Throughout the passing of time, the speech of the Zipsers in present-day Romania (such as those who migrated to Maramureș, present-day Maramureș County) was heavily influenced by that of people from Upper Austria (Oberösterreich) who settled among them and were ultimately assimilated into the Zipser ethnic community. During and after the Second World War, most Zipsers evacuated or were expelled to Germany, but a community of speakers remains in Hopgarten (Chmeľnica); their distinctive dialect is called "Outzäpsersch" (German: "Altzipserisch", literally "Old Zipserish").
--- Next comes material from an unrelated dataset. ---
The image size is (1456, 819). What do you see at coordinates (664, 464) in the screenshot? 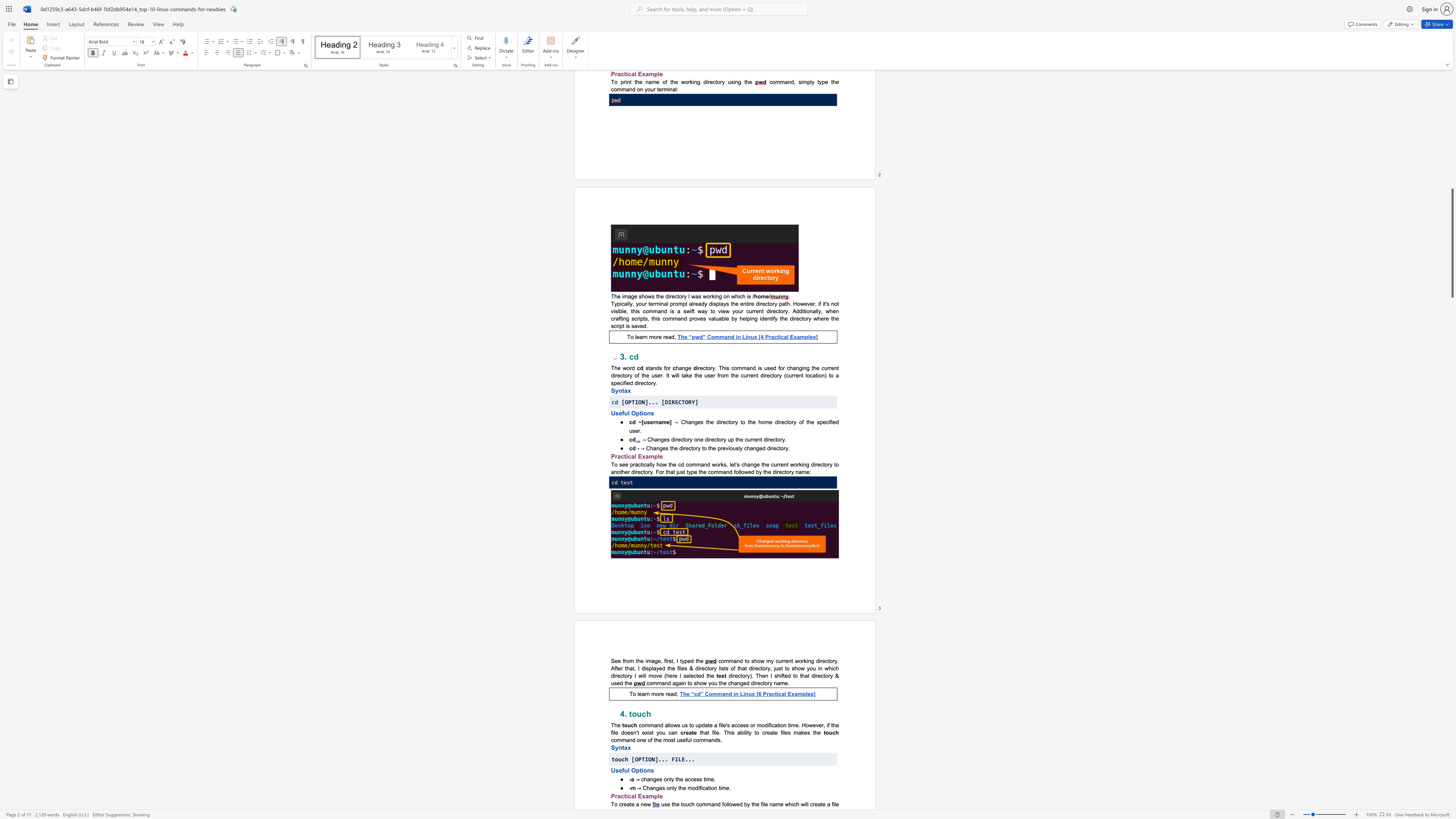
I see `the 1th character "w" in the text` at bounding box center [664, 464].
== Dialectal differences in Bukovina, Romania ==

The dialect spoken in Bukovina (more specifically in southern Bukovina or Suceava County, northeastern Romania), Gründlerisch in origin, was characterized by the shift of original (Middle High German) /v/ to /b/ and of original /b/ to /p/. The dialect of Hopgarten distinctively shifts Middle High German /l/, in all positions, to 'u'. In southern Bukovina, the Zipser German dialect has been spoken in rural areas such as in the communes of Cârlibaba (Mariensee, Ludwigsdorf, or Kirlibaba), Iacobeni (Jakobeny), Pojorâta (Pozoritta or Poschoritta), or Vama (Wama).